Probabilmente è stato commesso un grave errore di valutazione nella piegatura di quegli assorbenti. L'acido lisergico si misura in microgrammi che sono, ogni microgrammo, la milionesima parte di un grammo, e la dose medio-alta è costituita da circa duecentocinquanta microgrammi. Quindi mille microgrammi sono quattro trip forti, diecimila sono quaranta, centomila sono quattrocento e da un milione, equivalente a un grammo, se ne ricavano quattromila. È quindi facile far casino nel dosaggio, corrispondente al modo di piegatura delle strisce assorbenti.

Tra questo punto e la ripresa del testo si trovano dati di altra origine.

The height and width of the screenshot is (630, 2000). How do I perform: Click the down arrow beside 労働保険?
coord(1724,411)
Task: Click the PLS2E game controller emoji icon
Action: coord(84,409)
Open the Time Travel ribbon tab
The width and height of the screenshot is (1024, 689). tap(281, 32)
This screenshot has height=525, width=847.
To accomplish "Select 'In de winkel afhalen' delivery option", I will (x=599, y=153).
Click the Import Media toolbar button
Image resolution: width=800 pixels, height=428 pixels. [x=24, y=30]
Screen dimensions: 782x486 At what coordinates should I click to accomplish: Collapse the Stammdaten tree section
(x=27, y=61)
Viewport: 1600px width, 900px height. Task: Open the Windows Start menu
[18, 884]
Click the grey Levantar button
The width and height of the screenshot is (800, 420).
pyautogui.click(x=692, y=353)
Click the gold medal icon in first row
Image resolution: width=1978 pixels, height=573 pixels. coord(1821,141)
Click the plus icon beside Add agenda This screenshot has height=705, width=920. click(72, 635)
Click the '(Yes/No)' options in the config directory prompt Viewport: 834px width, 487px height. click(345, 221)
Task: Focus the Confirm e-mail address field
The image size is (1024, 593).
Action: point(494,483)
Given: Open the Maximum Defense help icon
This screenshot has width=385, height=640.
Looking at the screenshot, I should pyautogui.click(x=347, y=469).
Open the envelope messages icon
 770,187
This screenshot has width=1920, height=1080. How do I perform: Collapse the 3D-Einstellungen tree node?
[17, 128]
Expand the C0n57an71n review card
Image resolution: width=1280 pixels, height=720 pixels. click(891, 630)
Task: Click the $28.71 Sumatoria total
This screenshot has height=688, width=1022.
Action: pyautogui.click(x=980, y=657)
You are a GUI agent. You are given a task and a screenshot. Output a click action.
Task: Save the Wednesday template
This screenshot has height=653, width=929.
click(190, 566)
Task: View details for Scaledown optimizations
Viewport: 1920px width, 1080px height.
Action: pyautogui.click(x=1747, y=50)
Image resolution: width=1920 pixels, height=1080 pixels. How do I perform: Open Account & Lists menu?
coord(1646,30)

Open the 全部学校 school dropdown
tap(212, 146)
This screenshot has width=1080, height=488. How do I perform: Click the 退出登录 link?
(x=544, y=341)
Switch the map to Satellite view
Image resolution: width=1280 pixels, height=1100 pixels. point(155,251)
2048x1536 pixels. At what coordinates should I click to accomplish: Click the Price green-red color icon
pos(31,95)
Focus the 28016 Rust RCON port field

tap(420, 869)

L'immagine della spirale, con la sensazione della sua possibile importanza, mi accompagnò per molti anni ancora e quando scoprii, finalmente, il suo significato profondo capii, in conseguenza a quello, che quel terribile acido aveva rappresentato il segno di una predestinazione. La predestinazione al dover guardare con lo Spirito che è in me, e a non dover più utilizzare la mente per cercar di penetrare l'esistenza. Esistenza della quale intuisco l’essenza nell'immediatezza della conoscenza dei suoi principi universali. Principi che sono superiori al tempo e che si mostrano solo successivamente alla mente, ma nella loro immediata correlazione con l'Intelletto universale, Centro di ogni realtà. La comunicazione con questo Centro, per prima cosa, concede la conoscenza diretta delle Sue leggi ed è data dalla Sua volontà, che stabilisce l’adeguatezza delle misteriose qualificazioni individuali che aprono alla vista sottile. Per questo conoscere non ho più fatto altre esperienze di ricerca attraverso sostanze. Per questo sono consapevole che il dire della realtà non relativa può solo essere compreso da coloro che questa realtà già sperimentano consapevolmente. Io so per tutto questo, con certezza assoluta, che il vero comprendere non può essere insegnato né comunicato perché ognuno, per volontà del Cielo, deve aver salvaguardata la propria libertà di capire da sé chi è lui stesso e cos'è la vita.